With his students stuck at home because of the coronavirus pandemic, ag teacher Troy Summey had what sounded like a great idea to keep them learning.

Have them winterize the machinery, such as snowblowers or snowmobiles, that they had at home.

Two problems quickly emerged.

Many students didn’t have any equipment to work on, or they didn’t have the tools to winterize it.

“It’s going to be a real challenge,” said Summey, who teaches at Northern High School in Dillsburg, Pennsylvania. “I’m not going to be able to do the hands-on like I’d want to.”

Across the Mid-Atlantic, ag teachers like Summey are facing a similar dilemma as they adapt a curriculum of “learning to do, doing to learn” for virtual platforms.

Teachers are re-evaluating what high schoolers can realistically achieve, and what they will inevitably miss, while trying to remain a positive force in students’ abruptly reorganized lives.

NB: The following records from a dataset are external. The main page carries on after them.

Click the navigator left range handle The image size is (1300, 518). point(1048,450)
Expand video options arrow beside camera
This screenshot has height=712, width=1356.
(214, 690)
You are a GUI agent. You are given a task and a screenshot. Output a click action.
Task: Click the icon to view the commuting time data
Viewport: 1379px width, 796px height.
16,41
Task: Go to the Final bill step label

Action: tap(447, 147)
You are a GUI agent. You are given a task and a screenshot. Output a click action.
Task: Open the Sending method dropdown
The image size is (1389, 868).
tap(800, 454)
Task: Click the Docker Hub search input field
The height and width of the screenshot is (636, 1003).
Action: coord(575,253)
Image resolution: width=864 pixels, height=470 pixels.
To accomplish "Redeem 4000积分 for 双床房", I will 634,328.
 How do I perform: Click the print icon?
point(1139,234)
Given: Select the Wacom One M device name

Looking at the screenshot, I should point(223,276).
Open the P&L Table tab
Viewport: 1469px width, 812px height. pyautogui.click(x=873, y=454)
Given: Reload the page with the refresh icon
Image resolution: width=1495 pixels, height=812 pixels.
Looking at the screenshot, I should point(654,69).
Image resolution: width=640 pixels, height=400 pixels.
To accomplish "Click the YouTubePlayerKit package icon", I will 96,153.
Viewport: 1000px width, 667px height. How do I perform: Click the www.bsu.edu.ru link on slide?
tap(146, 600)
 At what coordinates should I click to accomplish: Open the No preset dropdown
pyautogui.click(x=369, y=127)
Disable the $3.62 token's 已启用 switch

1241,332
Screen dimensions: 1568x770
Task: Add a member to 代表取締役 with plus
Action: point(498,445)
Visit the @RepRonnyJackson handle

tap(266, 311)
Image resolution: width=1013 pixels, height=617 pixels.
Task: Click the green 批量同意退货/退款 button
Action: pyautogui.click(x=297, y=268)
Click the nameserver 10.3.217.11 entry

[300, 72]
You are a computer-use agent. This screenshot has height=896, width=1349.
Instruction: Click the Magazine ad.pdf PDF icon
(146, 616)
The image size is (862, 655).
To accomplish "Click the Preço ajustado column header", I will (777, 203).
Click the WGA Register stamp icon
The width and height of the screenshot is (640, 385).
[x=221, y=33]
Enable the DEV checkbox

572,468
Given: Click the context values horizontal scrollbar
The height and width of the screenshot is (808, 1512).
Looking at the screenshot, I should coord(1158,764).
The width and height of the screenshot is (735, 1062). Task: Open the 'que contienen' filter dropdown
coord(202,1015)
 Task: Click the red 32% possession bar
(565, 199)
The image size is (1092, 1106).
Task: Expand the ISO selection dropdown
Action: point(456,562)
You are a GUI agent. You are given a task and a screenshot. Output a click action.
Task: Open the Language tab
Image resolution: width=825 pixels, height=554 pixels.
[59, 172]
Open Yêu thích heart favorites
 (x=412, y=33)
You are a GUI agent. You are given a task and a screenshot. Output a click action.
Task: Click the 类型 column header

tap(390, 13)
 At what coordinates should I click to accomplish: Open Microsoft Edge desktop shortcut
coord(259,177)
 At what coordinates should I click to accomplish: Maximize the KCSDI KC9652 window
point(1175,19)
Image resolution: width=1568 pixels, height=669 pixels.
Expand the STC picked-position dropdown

As with many adjustments to social distancing, the shift to online instruction has proceeded unevenly.

Some schools offered enrichment or review for several weeks before launching into new material. Others, in areas with spotty internet access, are offering learning materials and digital office hours with teachers, but they aren’t grading any more work this year, said Darla Romberger, a teacher at Cumberland Valley High School and president of the Pennsylvania Association of Agricultural Educators.

As much as possible, teachers are encouraging students to develop hands-on skills on their own at home — plant seeds, groom a rabbit, work with their dog.

And teachers are posting videos of things students would normally learn by doing, like livestock judging, or that they shouldn’t try on their own, like welding.

Jennie Balmer, an ag teacher at Northern Lebanon High School in Fredericksburg, Pennsylvania, has assigned the students in her greenhouse class to plant an outdoor garden plot.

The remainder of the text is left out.